Here we estimate a circle fit on the two-dimensional intensity distriubtion of GFP and RFP.

Data and packages

Packages

library(circular)
library(conicfit)
library(Biobase)
library(dplyr)
library(matrixStats)
library(CorShrink)

source("../code/circle.intensity.fit.R")

Load data

df <- readRDS(file="../data/eset-filtered.rds")
pdata <- pData(df)
fdata <- fData(df)

# select endogeneous genes
counts <- exprs(df)[grep("ENSG", rownames(df)), ]

# log2cpm <- readRDS("../output/seqdata-batch-correction.Rmd/log2cpm.rds")
# log2cpm.adjust <- readRDS("../output/seqdata-batch-correction.Rmd/log2cpm.adjust.rds")

# import corrected intensities
pdata.adj <- readRDS("../output/images-normalize-anova.Rmd/pdata.adj.rds")

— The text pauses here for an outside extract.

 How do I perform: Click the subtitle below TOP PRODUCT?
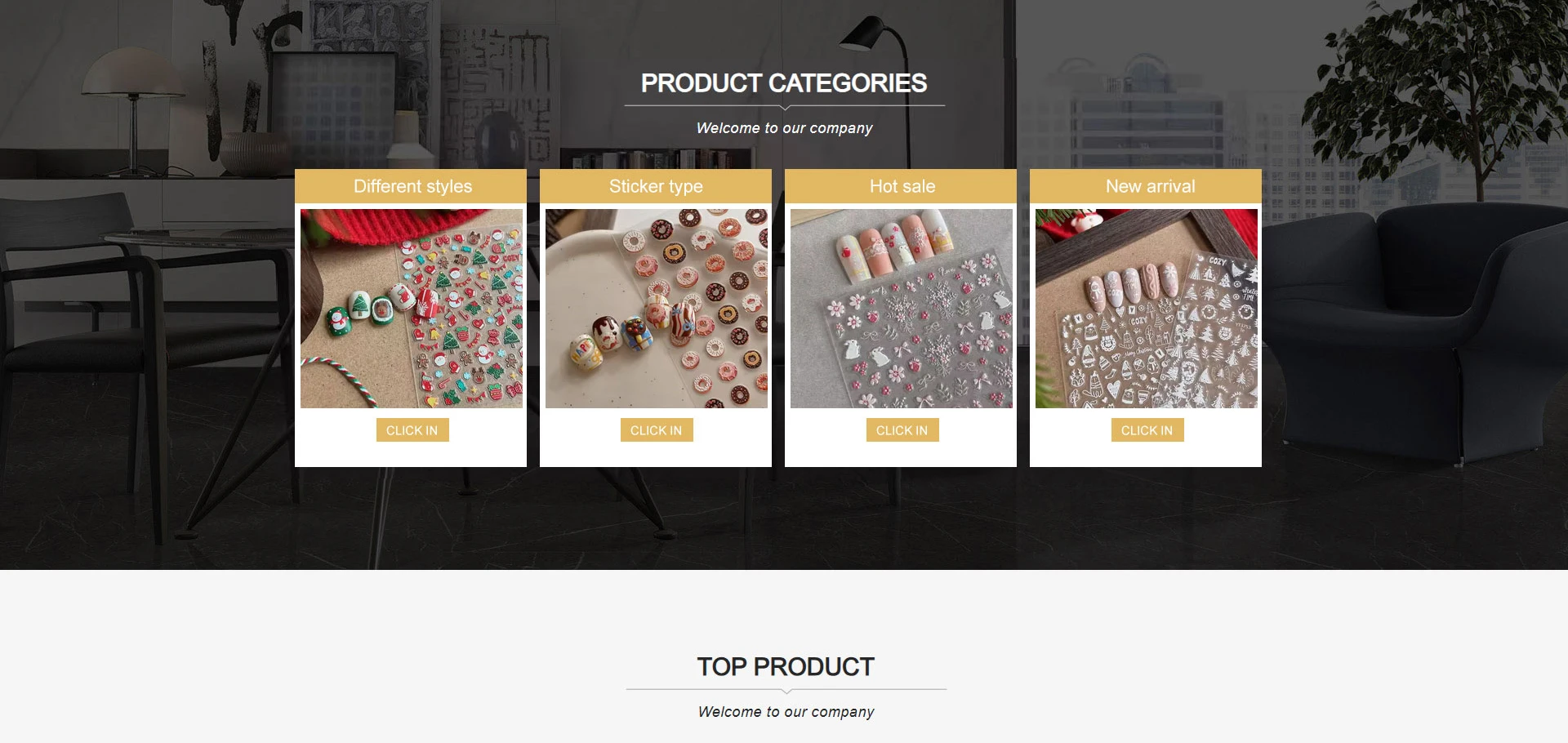click(x=786, y=712)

visualize intensity data on a circle. project intensity data onto radians and the visualize the fitting on circles. then use cellcycleR to perform fitting and compare the model fitting with the projection results. it seems that the predicted ordering is especially bad for the gree intensities, which have many outliers. another reason I suspect isthat it attemps to fit similar amplitude/phase parameters to the green and red intensities.

Circle fitting

Based on all data.

source("../code/circle.intensity.fit.R")
sample_names <- rownames(pdata.adj)

pdata.adj <- pdata.adj %>% group_by(chip_id) %>% 
  mutate(rfp.z=scale(rfp.median.log10sum.adjust),
            gfp.z=scale(gfp.median.log10sum.adjust),
            dapi.z=scale(dapi.median.log10sum.adjust))
rownames(pdata.adj) <- sample_names
  
par(mfrow=c(2,3))
for(i in 1:length(unique(pdata.adj$chip_id))) {
  id <- unique(as.character(pdata.adj$chip_id))[i]
  df_sub <- subset(pdata.adj, chip_id == id, select=c(gfp.z, rfp.z))  
  
  cpred <- circle.fit(df_sub)

  xlims <- range(df_sub[,1])
  ylims <- range(df_sub[,2])
  plot(df_sub, pch=16, col="gray50", xlim=xlims, ylim=ylims, cex=.7,
       main = id, xlab="GFP", ylab="RFP")
  points(cpred[,1], cpred[,2], col="blue", type = "p")
  points(mean(cpred[,1]), mean(cpred[,2]), col="red", pch=3, cex=2)
}

Consider deleted residuals.

resids.del <- lapply(1:length(unique(pdata.adj$chip_id)), function(i) {
  id <- unique(as.character(pdata.adj$chip_id))[i]
  df_sub <- subset(pdata.adj, chip_id == id, select=c(gfp.z, rfp.z))  
  resids <- circle.fit.resid.delete(df_sub)  
  scale(resids)
})
names(resids.del) <- unique(pdata.adj$chip_id)

par(mfrow=c(2,3))
for(i in 1:length(unique(pdata.adj$chip_id))) {
  # id <- unique(as.character(pdata.adj$chip_id))[i]
  # df_sub <- subset(pdata.adj, chip_id == id, select=c(gfp.z, rfp.z))  
  hist(resids.del[[i]], main = unique(pdata.adj$chip_id)[i])
}

Remove samples with standardized residuals greater than 3.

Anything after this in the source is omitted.